[Web-SIG] Python 3: Form data encoding issues in cgi and urllib modules

Wed Apr 15 23:23:59 CEST 2009

2009/4/16 Miles Kaufmann <milesck at umich.edu>:
> On Sat, Apr 11, 2009 at 8:48 PM, Miles Kaufmann wrote:
>> The first issue is that there doesn't seem to be a way to parse
>> x-www-form-urlencoded query strings in a character set other than
>> UTF-8, for example:
>>
>> 'premier=un&deuxi%E8me=deux' # latin-1
>>
>> The urllib.parse.unquote* functions take encoding and errors
>> parameters, but none of the higher-level ones.  The solution to me
>> seems to be that functions that build on top of
>> it--urllib.parse.parse*, cgi.parse*, and the cgi.FieldStorage
>> constructor--should grow encoding and errors parameters that they pass
>> through to the lower-level functions.
>>
>> The second issue is that the FieldStorage classes work with text input
>> streams.  However, with multipart/form-data posts, posted files aren't
>> necessarily in the same encoding as form fields, or may be binary and
>> not text at all.  I would suggest that FieldStorage should be changed
>> to take a binary input stream.
>>
>> [...]
>
> I'm not quite sure how to interpret the lack of response I've gotten
> on this topic.  Is it just that there's little interest in the cgi
> module?  Should I raise this issue on the python-dev list, or just
> open a bug report and start submitting patches?
>
> There's been a lot of discussion recently about bytes vs. str in email
> headers and WSGI environ variables, but I haven't been able to find a
> substantive discussion on this specific topic.  Here are some of the
> related quotes I've come across.
>
> Martin v.
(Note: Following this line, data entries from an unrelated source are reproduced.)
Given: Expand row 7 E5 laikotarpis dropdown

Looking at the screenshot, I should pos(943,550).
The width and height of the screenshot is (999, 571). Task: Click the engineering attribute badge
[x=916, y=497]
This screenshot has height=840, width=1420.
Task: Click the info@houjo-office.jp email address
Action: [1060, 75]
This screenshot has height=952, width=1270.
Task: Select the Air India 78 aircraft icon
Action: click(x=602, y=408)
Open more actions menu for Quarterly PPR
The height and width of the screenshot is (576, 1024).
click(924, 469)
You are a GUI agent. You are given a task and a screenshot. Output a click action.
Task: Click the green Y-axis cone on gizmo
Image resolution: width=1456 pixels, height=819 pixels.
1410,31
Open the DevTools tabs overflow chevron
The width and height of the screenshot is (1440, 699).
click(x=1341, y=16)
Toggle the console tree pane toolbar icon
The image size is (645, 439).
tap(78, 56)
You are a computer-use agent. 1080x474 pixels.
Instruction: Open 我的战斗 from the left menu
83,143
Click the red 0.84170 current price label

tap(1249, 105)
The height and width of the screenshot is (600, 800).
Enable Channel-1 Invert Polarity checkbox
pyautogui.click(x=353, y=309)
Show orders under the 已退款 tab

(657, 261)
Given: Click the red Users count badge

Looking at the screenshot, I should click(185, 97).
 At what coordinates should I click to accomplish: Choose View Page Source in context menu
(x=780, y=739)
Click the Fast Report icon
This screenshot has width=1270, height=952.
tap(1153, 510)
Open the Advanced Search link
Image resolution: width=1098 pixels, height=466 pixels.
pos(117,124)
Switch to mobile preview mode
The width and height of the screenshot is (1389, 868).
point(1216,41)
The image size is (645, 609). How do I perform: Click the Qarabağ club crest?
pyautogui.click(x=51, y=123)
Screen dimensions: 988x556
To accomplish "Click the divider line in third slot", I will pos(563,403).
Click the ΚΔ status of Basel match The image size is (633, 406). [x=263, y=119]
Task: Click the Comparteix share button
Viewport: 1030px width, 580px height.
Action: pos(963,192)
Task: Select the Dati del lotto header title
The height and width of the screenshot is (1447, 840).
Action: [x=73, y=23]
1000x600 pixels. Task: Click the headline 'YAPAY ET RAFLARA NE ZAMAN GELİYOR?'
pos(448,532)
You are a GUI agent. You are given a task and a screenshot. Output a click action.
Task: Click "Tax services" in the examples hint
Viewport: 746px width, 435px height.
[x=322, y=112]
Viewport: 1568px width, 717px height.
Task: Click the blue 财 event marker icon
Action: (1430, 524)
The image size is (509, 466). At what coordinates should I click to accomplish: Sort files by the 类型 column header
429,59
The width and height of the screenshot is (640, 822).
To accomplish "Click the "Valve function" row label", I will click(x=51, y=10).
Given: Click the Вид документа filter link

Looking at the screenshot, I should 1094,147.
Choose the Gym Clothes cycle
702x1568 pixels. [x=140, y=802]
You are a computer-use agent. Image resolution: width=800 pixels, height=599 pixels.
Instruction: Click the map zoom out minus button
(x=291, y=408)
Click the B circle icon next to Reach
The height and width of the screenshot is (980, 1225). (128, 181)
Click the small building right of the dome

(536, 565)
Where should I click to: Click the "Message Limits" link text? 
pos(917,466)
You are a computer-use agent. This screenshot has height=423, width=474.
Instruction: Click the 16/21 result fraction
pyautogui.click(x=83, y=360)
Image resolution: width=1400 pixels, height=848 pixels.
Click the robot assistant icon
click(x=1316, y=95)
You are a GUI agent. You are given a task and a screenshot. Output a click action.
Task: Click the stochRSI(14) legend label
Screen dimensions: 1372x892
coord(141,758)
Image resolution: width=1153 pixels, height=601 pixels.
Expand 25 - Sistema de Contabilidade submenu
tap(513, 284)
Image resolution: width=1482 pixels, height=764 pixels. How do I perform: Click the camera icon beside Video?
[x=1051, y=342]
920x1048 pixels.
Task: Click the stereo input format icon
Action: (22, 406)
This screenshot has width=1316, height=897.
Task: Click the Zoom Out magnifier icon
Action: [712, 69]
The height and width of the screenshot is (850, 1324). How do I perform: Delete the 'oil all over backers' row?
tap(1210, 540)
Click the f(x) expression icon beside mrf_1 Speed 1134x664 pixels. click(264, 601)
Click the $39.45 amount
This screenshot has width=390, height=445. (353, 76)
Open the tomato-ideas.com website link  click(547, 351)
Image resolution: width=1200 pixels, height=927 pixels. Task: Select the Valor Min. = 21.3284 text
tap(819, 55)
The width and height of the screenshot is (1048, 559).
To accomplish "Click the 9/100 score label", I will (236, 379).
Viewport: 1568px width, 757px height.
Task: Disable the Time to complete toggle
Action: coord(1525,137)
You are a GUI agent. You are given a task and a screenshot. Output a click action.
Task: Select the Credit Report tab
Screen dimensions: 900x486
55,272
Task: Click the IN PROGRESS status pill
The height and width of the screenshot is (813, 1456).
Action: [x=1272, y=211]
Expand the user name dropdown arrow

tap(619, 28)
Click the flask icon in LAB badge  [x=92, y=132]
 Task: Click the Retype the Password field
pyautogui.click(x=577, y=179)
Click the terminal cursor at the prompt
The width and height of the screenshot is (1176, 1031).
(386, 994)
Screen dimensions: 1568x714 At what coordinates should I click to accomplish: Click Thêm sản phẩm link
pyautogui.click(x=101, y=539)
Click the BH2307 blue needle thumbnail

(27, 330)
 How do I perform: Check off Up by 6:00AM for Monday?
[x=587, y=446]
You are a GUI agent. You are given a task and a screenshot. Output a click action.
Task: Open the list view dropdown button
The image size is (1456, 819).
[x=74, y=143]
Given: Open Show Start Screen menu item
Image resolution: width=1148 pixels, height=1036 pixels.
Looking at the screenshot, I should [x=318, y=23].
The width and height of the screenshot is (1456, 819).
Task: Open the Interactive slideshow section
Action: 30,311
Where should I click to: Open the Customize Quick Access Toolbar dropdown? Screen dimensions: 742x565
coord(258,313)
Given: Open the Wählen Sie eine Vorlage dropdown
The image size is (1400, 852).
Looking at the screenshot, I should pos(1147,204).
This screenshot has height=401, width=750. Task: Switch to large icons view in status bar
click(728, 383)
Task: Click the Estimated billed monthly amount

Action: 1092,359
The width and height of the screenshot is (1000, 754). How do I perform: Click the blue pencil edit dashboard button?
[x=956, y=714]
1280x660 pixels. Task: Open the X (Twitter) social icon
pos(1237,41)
Löwis wrote [1]:
>> In a CGI application, you shouldn't be using sys.stdin or print().
>> Instead, you should be using sys.stdin.buffer (or sys.stdin.buffer.raw),
>> and sys.stdout.buffer.raw. A CGI script essentially does binary IO;
>> if you use TextIO, there likely will be bugs (e.g. if you have
>> attachments of type application/octet-stream).
>
> bobince wrote [2]:
>> Evan Fosmark wrote:
>>> bobince wrote:
>>>> So yeah, it's a bug in cgi.py, yet another victim of 2to3 conversion
>>>> that hasn't been fixed properly for the new string model. It should
>>>> be converting the incoming byte stream to characters before
>>>> passing them to urllib.
>>>>
>>>> Did I mention Python 3.0's libraries (especially web-related
>>>> ones) still being rather shonky? :-)
>>>
>>> Yeah. So far I've noticed huge problems with cgi, urllib, and
>>> wsgiref. I hope they get fixed soon. :(
>>
>> Indeed. Momentum in WEB-SIG seems to have ground to a halt; no-one
>> seems to want ownership of the issue. Very disappointing.
>
> There's also this bug report[3], but it doesn't directly propose the
> changes that I have.
>
> So: does anyone agree, or disagree, that cgi.FieldStorage should be
> changed to take byte streams, and many of the cgi and urllib.parse
> functions should become encoding-aware, preferably in time for Python
> 3.1?  The byte-stream change will break compatibility with with Python
> 3.0, but I strongly feel that treating POST data as text is wrong and
> should not continue to be supported.
>
> -Miles Kaufmann
>
> [1]: http://mail.python.org/pipermail/python-dev/2009-April/088727.html
> [2]: http://stackoverflow.com/questions/540342/python-3-0-urllib
> [3]: http://bugs.python.org/issue4953

Have you read:

  http://bugs.python.org/issue3300

This was referenced in a prior post here and is likely relevant. A lot
of the discussion for that was happening on developers list for Python
3.0.

Not sure why someone was taking issue with WEB-SIG list over cgi
FieldStorage issues as I don't recollect us having any substantive
discussion about it and any problems it has.

Graham